Então, eu indico esse filme, que mostra um outro contexto… também sobre essa questão de diagnósticos duros, e da gente saber que, às vezes, o fim já é conhecido… porque todos nós sabemos que vamos morrer, mas… quando você recebe um diagnóstico sobre o seu bebê… tem uma data ali posta, né? Não é mais desconhecido.
Então… eu indico Incompatível com a Vida, da Elisa Capai, que é um filme lindíssimo, e que eu celebrei muito a saída desse filme, porque quando eu fui buscar obras, eu falei: 'Caramba, não existe nada!'. E aí… foi isso: a gente foi fomentando, foi buscando e mergulhando nessas águas caudalosas da dor, do luto… e surgiram essas produções: o nosso pequeno documentário e o longa da Elisa.

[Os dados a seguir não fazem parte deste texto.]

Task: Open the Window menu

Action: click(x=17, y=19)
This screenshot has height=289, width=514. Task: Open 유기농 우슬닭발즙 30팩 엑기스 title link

Então eu indico esse.
Isadora Carneiro: O primeiro é um filme que eu mesma fiz com a Kátia Lund, que chama Mulheres da Terra, que é sobre parteiras, benzedeiras e líderes de comunidades tradicionais do Nordeste do Brasil. Tem Dona Zefa da Guia, em Sergipe; Mamãe Zezé, em Caruaru; e lá no Sul da Bahia, em Arraial d’Ajuda, tem a Jassanan.
Na verdade, esse filme foi o meu primeiro longa, né? Ele acabou não tendo uma distribuição efetiva, mas é um filme muito interessante, inclusive para assistir com crianças e adolescentes. Conta a história de uma jovem aprendiz de parteira que vai em busca dessas mulheres para saber como é ser parteira, numa época em que a cesariana está ganhando muito espaço, até mesmo nas mulheres das comunidades, que já estão deixando de parir na comunidade para parir nas cidades, nos grandes centros. É uma loucura. Então, eu indico esse filme, que está disponível no link da bio do projeto Mulheres da Terra no Vimeo, livre para assistir.
O outro filme é uma coprodução da Petra Costa com a Lea Globe, que se chama O Olmo e a Gaivota. Foi um filme que nos inspirou muito para fazer o Nilo. Ele conta a história de um casal de dançarinos de teatro que engravidam no ápice da carreira, e ela precisa ficar em casa porque quase perde o bebê. Mostra ela ali na loucura dela em casa, enquanto o marido sai para trabalhar e viver a vida normalmente. Eu tinha assistido esse filme há muitos, muitos anos atrás, e a gente reviu em Visconde de Mauá. É um filme que vale muito a pena assistir, realmente.